Provided records:
◇ ◇ ◇ ◇ ◇

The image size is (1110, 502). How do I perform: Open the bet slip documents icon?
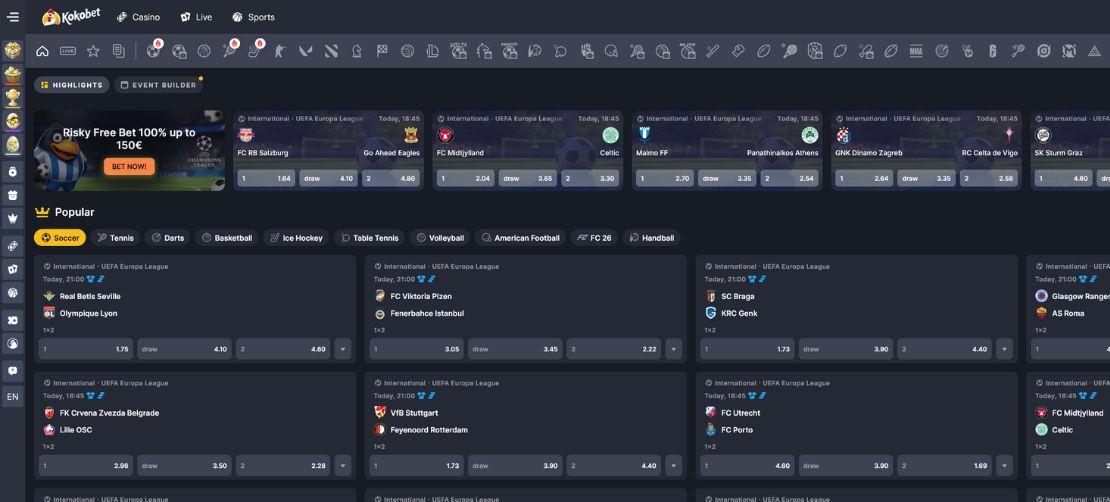point(119,51)
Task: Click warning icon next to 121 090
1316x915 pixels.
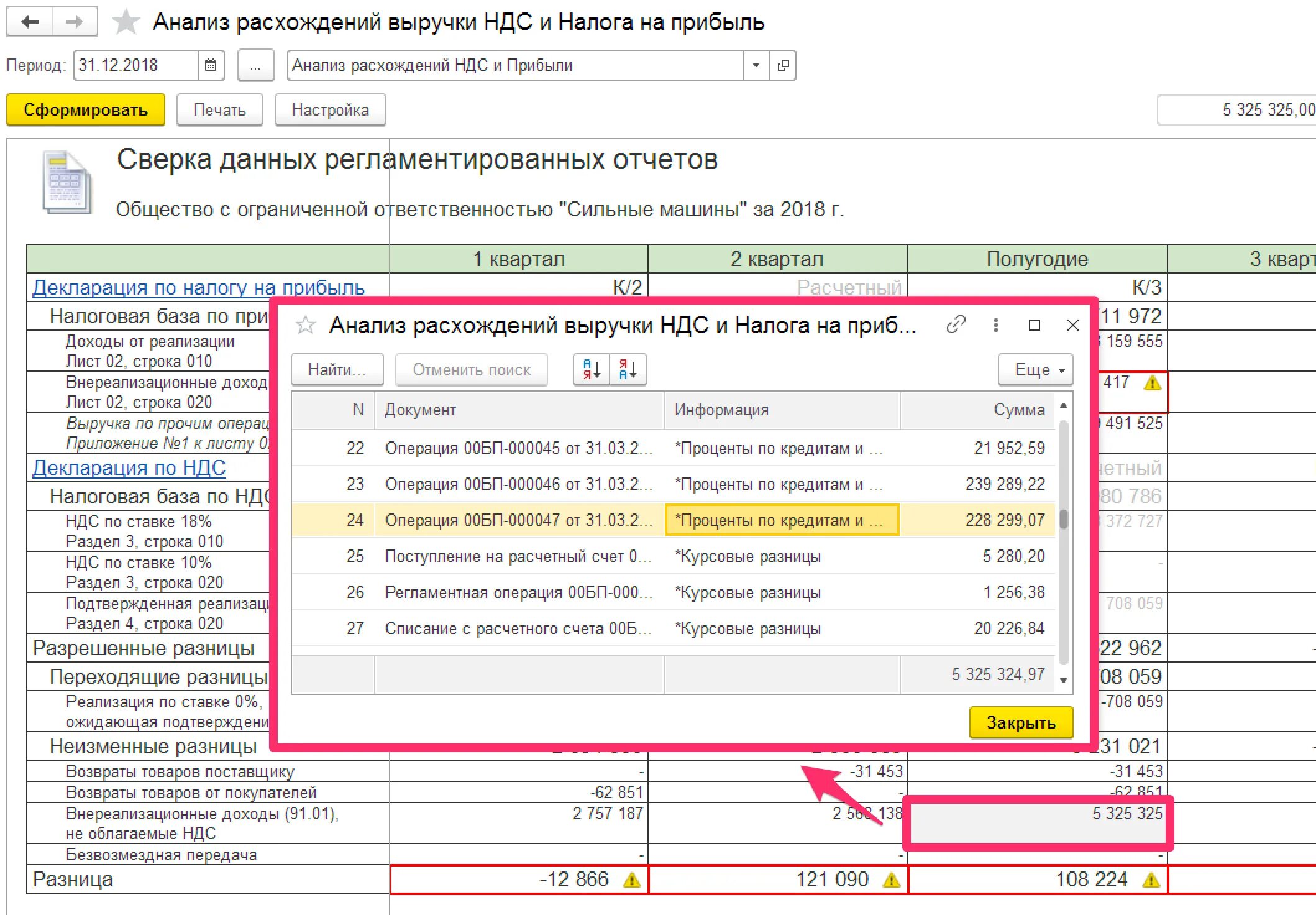Action: coord(891,880)
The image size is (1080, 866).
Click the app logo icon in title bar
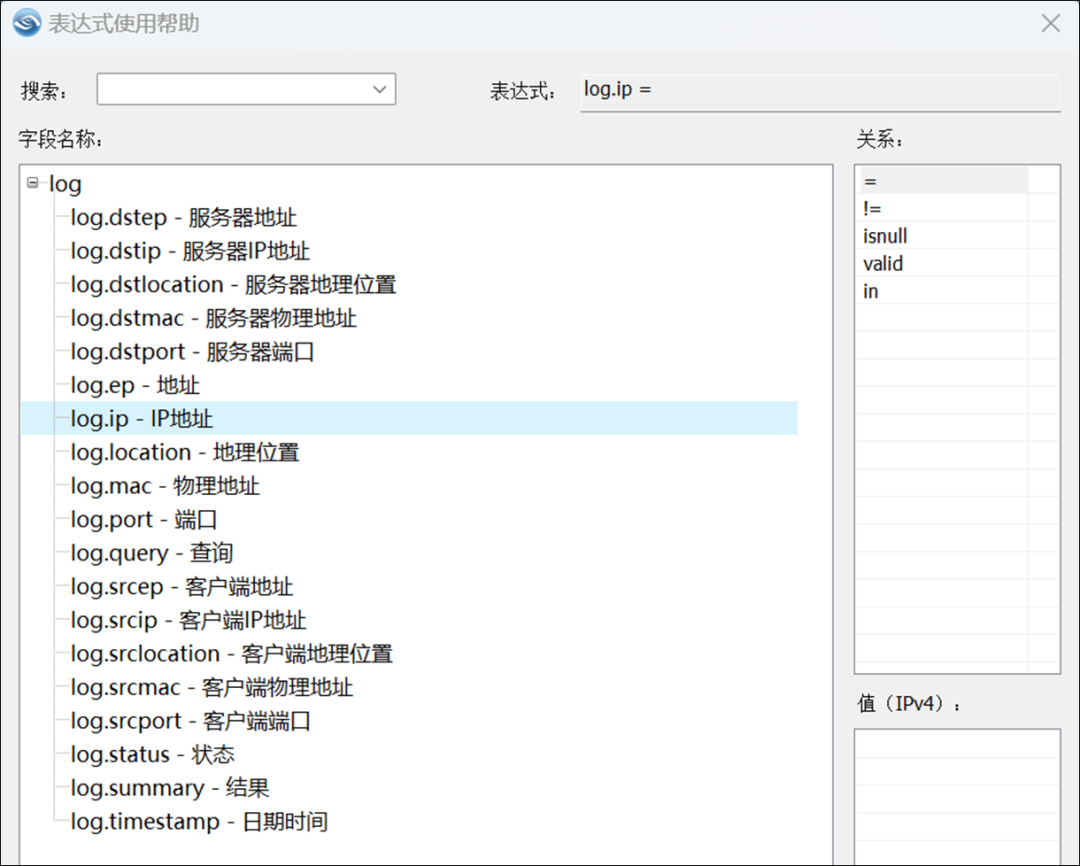click(x=27, y=23)
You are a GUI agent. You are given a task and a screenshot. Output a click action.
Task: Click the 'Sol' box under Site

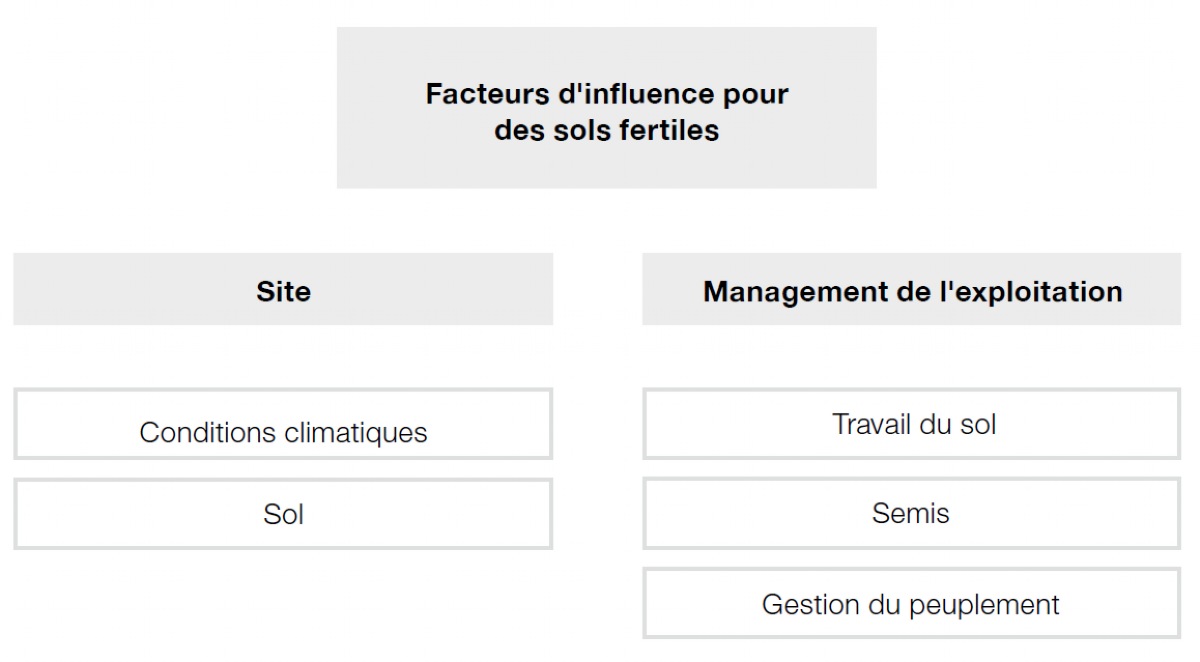click(283, 514)
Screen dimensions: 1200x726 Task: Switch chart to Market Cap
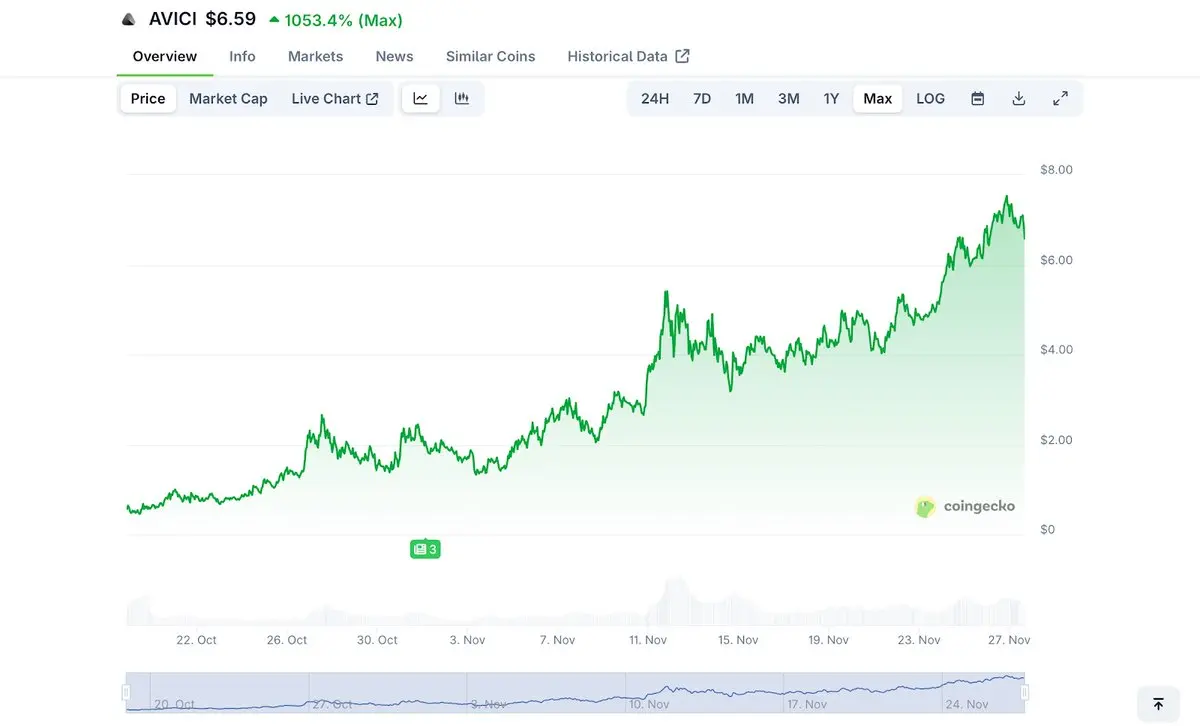coord(228,98)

◇ ◇ ◇ ◇ ◇

Aim of the exercise:
Lay out every line of the entries above as a JSON list of strings, one string per line, skipping blank lines. Leave the pictures out.

Exercise answer:
[
  "The image size is (1110, 502). How do I perform: Open the bet slip documents icon?",
  "point(119,51)",
  "Task: Click warning icon next to 121 090",
  "1316x915 pixels.",
  "Action: coord(891,880)",
  "The image size is (1080, 866).",
  "Click the app logo icon in title bar",
  "click(x=27, y=23)",
  "You are a GUI agent. You are given a task and a screenshot. Output a click action.",
  "Task: Click the 'Sol' box under Site",
  "click(283, 514)",
  "Screen dimensions: 1200x726 Task: Switch chart to Market Cap",
  "coord(228,98)"
]